– Пусть демагог, черт с тобой… Ты мне только найди подходящую льдину, а там можешь обзывать, как хочешь.
– Ты, Петрович, голова, ты капитан, ты истина в последней инстанции! – в своей обычной манере поет Крутилин. – Рискни!
– Через эту дверь вы можете пройти в рулевую рубку.
– Были там уже сто раз! – злится Белов.
– Ну, видели подходящую льдину?
– Здесь нет. Нужно снова идти на юг.
– А если застрянем?
– Выберешься! Ты не из таких льдов выползал! – грубо льстит Крутилин.
– Ты, Ваня, всегда был оптимистом. Скажи, твоя стрекоза без бензина полетит?
– Еще как! Носом в землю.
– А мой пароход без топлива первый же шторм погубит.
Топливо – это для Коли и Вани новость. Они переглядываются, недоверчиво на меня смотрят.
– При чем здесь топливо? – спрашивает Крутилин.
– На, читай докладную главного механика.
– Мы с Колей неграмотные. Что он там сочинил?
Про чай они забыли, чай стоит нетронутый. Я терпеливо даю им маленький урок арифметики. У нас в цистернах осталось 280 тонн топлива, а "Обь" потребляет в сутки 20 тонн; поскольку на переход к Монтевидео уйдет двенадцать дней, то, умножив эту цифирь на 20, получаем искомое – 240 тонн, что и требовалось доказать.
Лица моих собеседников вытягиваются.
– А не набрехал он, твой дед? – мрачно пытает Белов. – Ты ж его знаешь, ему так же хочется идти во льды, как садиться на кол.
Я молча потягиваю остывший чай. Этот разговор – моя маленькая месть, приказ я отдал, и никакие доводы его уже не изменят.
– Ну и ну! – ахает Крутилин и грозит мне пальцем. – Тебе бы, Петрович, пивом торговать, чуть нас не облапошил. В заначке–то получается еще сорок тонн, так? Вот тебе и два дня поиска!
– А если по пути к Монтевидео попадем в шторм? – слабо возражаю я. – Тогда не триста, а двести миль в сутки делать будем, вот и нужен резерв.
– Если, если! – возмущается Белов. – А не будет шторма, тогда что? Да тебе эти сорок сэкономленных тонн по ночам сниться будут!
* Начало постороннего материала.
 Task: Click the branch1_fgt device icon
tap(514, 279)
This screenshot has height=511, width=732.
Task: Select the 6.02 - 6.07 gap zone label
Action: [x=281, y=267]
– Будут, – соглашаюсь я. – А риск?
– А ты радируй начальству! – весело советует Крутилии. – Вали на него ответственность. Оно выше, оно смелое, оно умнее!
– Некогда радировать, – обрывает его Белов.
– Правильно, некогда. – Я достаю и натягиваю ботинки. – Ладно, одевайтесь, вы мне понадобитесь, эту ночку вам спать не придется. Мы уже полчаса идем на юг.
– Вот это по–нашему! – Белов пытается меня обнять, но мне не до сентиментов. Я предупреждаю, что даю на поиск двенадцать часов, и посему летный отряд должен быть наготове.
Летчики убегают – одеваться и поднимать ребят. Я вздрагиваю: по корпусу корабля врезала, наверное, здоровая льдина. Моя бедная, любимая "Обь"…
Семёнов
"…Интуиция редко меня обманывает – мы остаемся. Петрович клялся, что, пока есть один шанс из миллиона, он не уйдет из антарктических вод. Только тебе я могу признаться, что я в этот шанс не верю… Почти полгода мы будем жить здесь, в условиях наступающей полярной ночи, на Новолазаревскую нам уже не вернуться, дорога слишком опасна. За эти полгода я обязан временное пристанище с ограниченным запасом топлива и продовольствия сделать для "одиннадцати рассерженных мужчин", как называет нас Груздев, постоянным жильем и родным домом. Лишь тот, кто зимовал в этих широтах – а они зимовали все, – может понять, что такое лишний год в Антарктиде. Скоро от нас надолго уйдет солнце, мир погрузится в темноту. Трудно без солнца человеку, родная, но в десять раз труднее пережить лишнюю полярную ночь. Боюсь, что достойно пройти через это сможет не каждый. Теперь все зависит от их веры в меня, в себя и во всех тех, кто надет их на Большой земле. Для меня это тоже будет нелегко, но судьба и раньше не баловала меня легкостью поворотов. Станем считать, что сегодня ты снова провожаешь меня на очередную зимовку. Я стою на борту "Оби", а ты машешь с берега, пока корабль не исчезнет за горизонтом…"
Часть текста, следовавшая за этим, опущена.